■ EXERCISE
Retype the following items word for word, everything from the line containing "Given: Open graph chart view icon" down to the line containing "pos(516,404)", both of those lines included.

■ LISTED ENTRIES
= = = = = = =

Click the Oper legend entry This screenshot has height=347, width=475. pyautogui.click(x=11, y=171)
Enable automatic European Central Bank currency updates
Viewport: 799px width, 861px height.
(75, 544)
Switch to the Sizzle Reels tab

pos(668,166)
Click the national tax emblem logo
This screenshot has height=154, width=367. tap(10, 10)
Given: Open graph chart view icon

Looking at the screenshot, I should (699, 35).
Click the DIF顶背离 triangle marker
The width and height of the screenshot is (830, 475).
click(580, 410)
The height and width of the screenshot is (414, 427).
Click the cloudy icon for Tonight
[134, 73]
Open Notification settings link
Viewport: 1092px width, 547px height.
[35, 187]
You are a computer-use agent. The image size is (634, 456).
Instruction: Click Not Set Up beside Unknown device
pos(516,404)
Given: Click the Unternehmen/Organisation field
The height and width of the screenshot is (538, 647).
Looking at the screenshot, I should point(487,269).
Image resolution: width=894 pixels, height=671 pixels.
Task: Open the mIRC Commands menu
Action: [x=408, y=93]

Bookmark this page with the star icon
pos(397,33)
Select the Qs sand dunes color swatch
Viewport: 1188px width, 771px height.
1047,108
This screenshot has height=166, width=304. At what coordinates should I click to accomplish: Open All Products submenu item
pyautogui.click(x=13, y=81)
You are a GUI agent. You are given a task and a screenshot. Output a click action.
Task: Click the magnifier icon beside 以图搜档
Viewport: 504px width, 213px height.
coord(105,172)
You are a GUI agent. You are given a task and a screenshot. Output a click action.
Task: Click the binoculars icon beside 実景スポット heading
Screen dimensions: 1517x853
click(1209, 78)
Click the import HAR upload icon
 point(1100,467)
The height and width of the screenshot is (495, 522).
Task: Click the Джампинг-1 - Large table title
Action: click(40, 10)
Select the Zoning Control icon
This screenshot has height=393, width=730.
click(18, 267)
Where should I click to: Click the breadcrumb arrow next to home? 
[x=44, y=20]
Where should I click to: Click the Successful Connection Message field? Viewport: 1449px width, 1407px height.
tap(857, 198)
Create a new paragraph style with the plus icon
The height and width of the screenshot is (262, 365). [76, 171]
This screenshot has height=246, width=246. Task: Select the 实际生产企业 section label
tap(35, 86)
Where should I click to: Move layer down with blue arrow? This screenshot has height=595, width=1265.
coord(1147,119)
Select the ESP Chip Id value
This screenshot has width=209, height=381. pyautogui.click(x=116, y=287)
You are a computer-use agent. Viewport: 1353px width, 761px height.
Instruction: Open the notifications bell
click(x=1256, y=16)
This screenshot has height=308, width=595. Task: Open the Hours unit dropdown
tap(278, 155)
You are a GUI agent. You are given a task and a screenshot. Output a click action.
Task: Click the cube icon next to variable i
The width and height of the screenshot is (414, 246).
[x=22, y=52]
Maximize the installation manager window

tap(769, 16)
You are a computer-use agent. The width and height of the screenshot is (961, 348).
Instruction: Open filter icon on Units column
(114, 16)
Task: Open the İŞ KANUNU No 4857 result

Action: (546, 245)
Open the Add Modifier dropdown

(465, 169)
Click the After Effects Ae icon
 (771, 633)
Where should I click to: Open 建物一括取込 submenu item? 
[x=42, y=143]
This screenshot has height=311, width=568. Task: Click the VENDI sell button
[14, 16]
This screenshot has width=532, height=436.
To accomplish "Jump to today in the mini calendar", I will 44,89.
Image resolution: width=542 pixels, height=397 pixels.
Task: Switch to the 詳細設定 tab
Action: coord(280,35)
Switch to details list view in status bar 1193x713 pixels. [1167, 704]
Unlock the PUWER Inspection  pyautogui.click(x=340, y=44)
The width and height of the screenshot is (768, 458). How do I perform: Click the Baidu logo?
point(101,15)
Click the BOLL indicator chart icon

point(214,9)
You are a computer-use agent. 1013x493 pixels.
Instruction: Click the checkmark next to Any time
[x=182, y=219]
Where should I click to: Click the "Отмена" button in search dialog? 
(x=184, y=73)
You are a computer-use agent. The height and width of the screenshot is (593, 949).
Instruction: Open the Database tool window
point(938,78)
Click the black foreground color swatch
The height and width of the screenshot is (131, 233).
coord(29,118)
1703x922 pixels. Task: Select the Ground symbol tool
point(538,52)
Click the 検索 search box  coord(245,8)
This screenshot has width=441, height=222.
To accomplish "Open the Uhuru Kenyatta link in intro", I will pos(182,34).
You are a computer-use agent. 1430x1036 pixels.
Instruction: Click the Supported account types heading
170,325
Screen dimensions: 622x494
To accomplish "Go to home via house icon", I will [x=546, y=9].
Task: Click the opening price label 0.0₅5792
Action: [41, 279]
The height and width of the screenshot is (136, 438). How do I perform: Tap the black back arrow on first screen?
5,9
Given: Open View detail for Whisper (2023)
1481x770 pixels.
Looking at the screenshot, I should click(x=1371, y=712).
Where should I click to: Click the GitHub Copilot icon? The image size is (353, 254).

= = = = = = =

■ ANSWER FOR THE TASK
Given: Open graph chart view icon

Looking at the screenshot, I should (699, 35).
Click the DIF顶背离 triangle marker
The width and height of the screenshot is (830, 475).
click(580, 410)
The height and width of the screenshot is (414, 427).
Click the cloudy icon for Tonight
[134, 73]
Open Notification settings link
Viewport: 1092px width, 547px height.
[35, 187]
You are a computer-use agent. The image size is (634, 456).
Instruction: Click Not Set Up beside Unknown device
pos(516,404)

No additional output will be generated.